けんこや

デューン 砂の惑星PART2のけんこやのレビュー・感想・評価

デューン 砂の惑星PART2(2024年製作の映画)
4.3
この映画だけはどうしても映画館に行かなければ…と思いつつなかなか時間が作れなかったのが、どうにか滑り込みセーフ。IMAX鑑賞ではなかったけど、スクリーンに観に行って大・正・解でした。

とにかくスケールが大きい。昨今のSF作品はどれもこれも狂ったようにスケールがでかいのが当然のようになっているけど、それに輪をかけたような途方もない『規模感』に終始圧倒される感じ。
「砂漠」という現実に存在する巨大空間がそう思わせているのかもしれないし、色数や装飾を極端に絞ったような独特の様式美のせいかもしれないけど、この途方もない規模感にどっぷり呑まれてしまった。

で、そのスケールの壮大さに相応しい物語の奥深さと緻密さ、重厚感にどっぷり耽溺。
スケールは大きいけど内容も大味とか、逆に内容は緻密だけどスケールが小規模な作品とかはよくあるけど、両方とも卓越してるのは稀なんじゃないかな。

表向き戦闘してるのは「侵略する側」と「される側」なんだけど、実際にはそれらを含め支配している一層上の権力があり、さらにその影で秩序をコントロールしている闇組織があり…。
主人公の目線も目の前の戦闘に血気盛んに奮い立つというよりも、全世界の命運に向かって選択と決断を問われてゆく感じで、単純なSF冒険活劇ではなく、終始シリアスな「叙事詩」としての品格を損なわない劇調。
なんと言ってもこうしたSF活劇でありながら「笑いの要素」が一切ないのが個人的にツボ。

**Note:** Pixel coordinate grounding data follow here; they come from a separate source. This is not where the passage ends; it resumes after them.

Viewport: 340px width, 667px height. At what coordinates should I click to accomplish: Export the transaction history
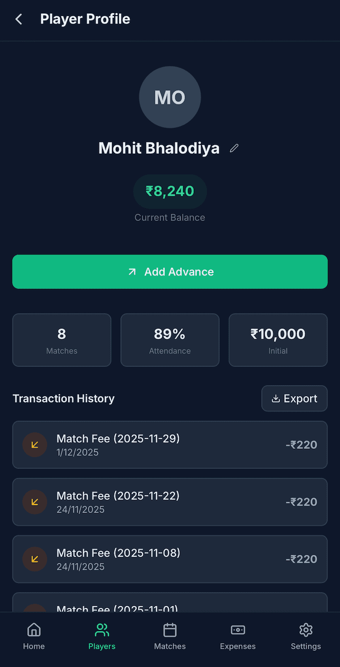tap(294, 398)
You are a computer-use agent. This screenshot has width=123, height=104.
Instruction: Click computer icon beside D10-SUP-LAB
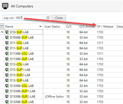coord(7,32)
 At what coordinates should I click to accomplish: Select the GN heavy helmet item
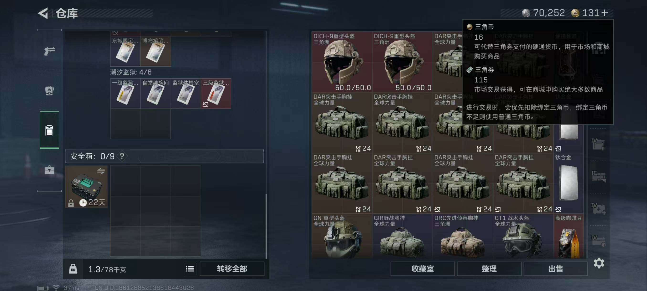[x=342, y=236]
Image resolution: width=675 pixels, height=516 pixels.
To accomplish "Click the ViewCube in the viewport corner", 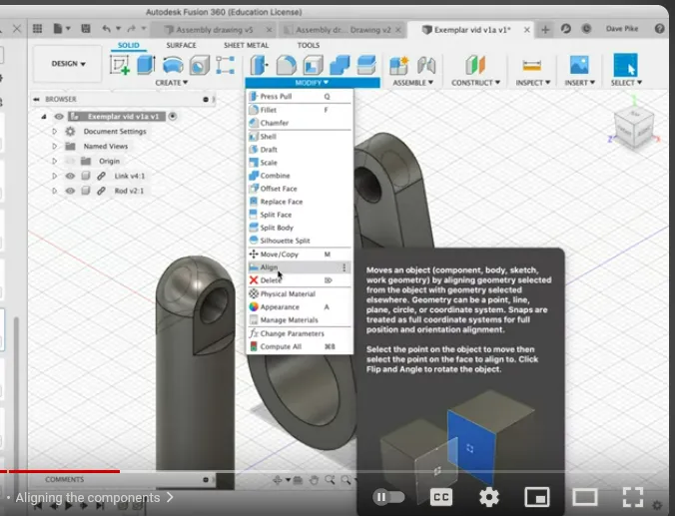I will (x=635, y=126).
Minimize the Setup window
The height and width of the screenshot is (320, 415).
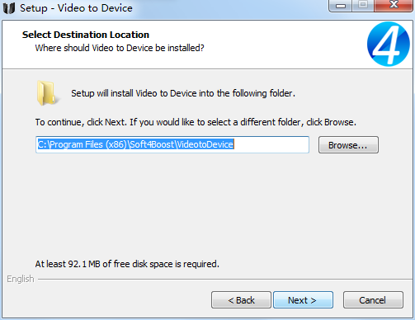coord(341,6)
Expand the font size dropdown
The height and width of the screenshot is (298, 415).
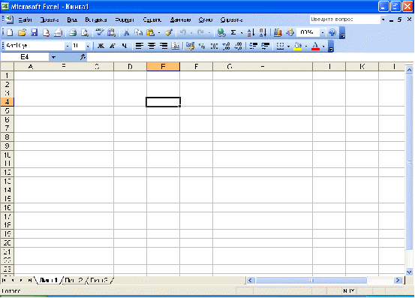(88, 46)

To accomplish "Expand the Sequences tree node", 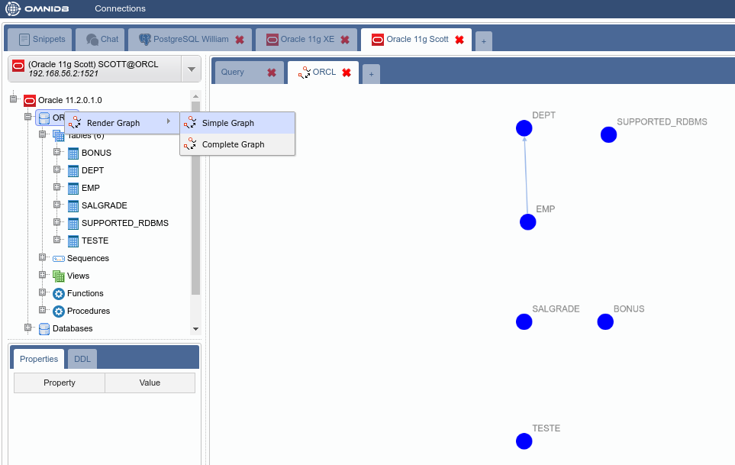I will [x=43, y=257].
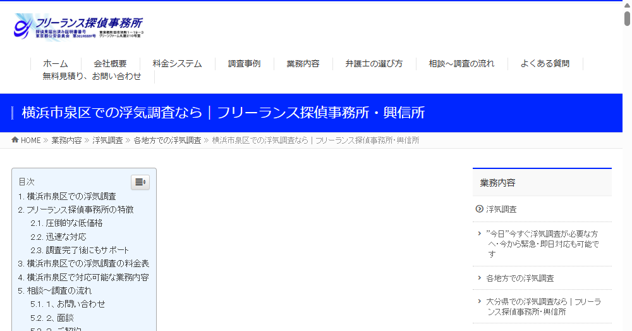Open 弁護士の選び方 in navigation
Screen dimensions: 632x331
[374, 63]
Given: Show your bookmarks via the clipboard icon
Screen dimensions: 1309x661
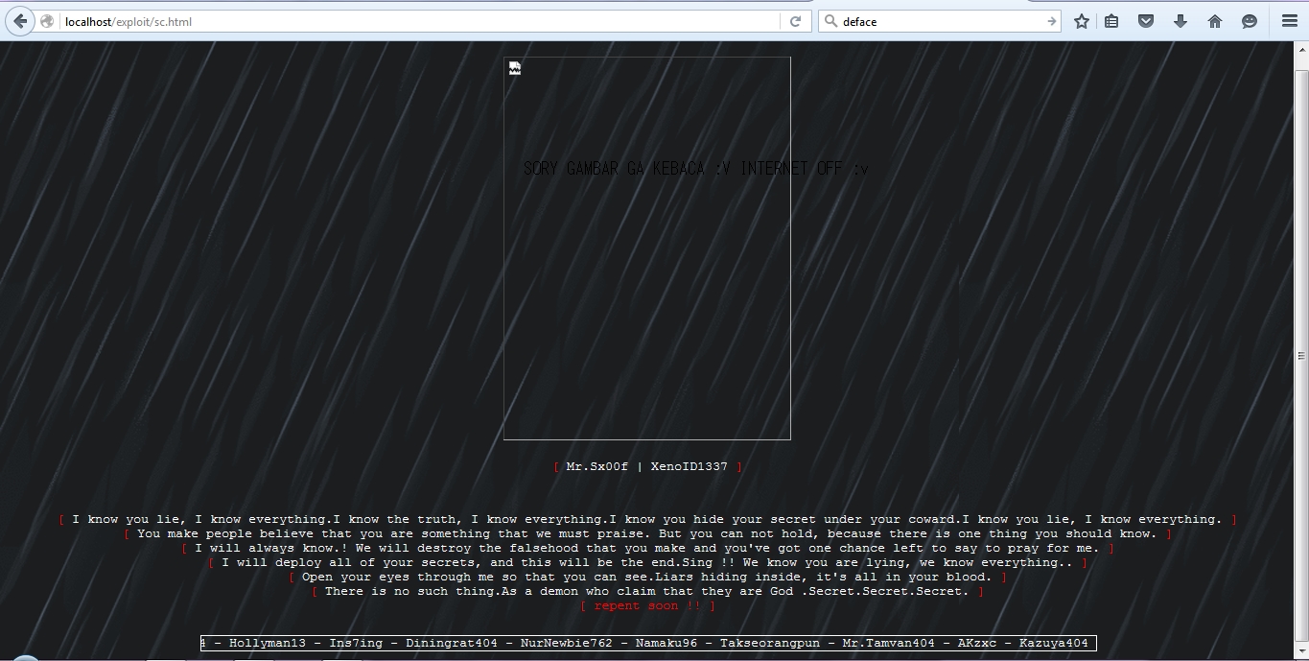Looking at the screenshot, I should (1111, 20).
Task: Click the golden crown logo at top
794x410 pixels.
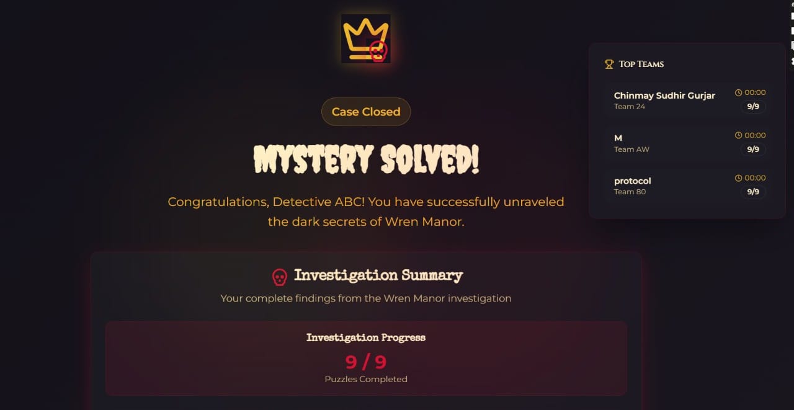Action: [x=366, y=38]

スペースオペラに必ず一人はいたノリノリのお調子者や賑やかし担当の陽キャなど一切も出てこない。まるで「笑ったら殺すぞ」とでも言うような異様な緊迫感。これこれ、これでいいんだよ、ハードSFはそういうものなんだ、こういうのが見たかった!とすっかり興奮してしまいました。


あと、なにせ予備知識ゼロで観に行ったもんだから次々現れるキャストに毎回ニヤリの連続。
初っ端から「あ!ミッドサマーの子だ!(今回で名前覚えた)」と嬉しくなり、ついでクリストファー・ウォーケンが登場した時には涙が出そうになった。よくぞ…よくぞこのキャスティングを成立して下さった…。大ババ役のシャーロット・ランプリング様も堂々ご健在で、お二人が並び立つお姿を見るだけでワクワクが止まらない感じ。さらにアーニャさんは出るわレア様は出るわまるで旬のスターを片っ端から呼びつけたような勢い。


なんだか全編通してとてつもないパワーをぶちかまされたような感触。パート1を見た時にはやや趣味に偏ってる印象を受けたけど今作については全然そんなことなかった。正直、こんなにも真っ向勝負な一大スペクタクルになるとは思ってなかった。
映画館に見に行けて本当によかった〜。


ところで今までリンチもホドロフスキーもあえて見ないようにして新鮮に物語を楽しむようにしてきたんだけど、今、原作を手に取りたくてたまんない…パート3公開まで我慢我慢…。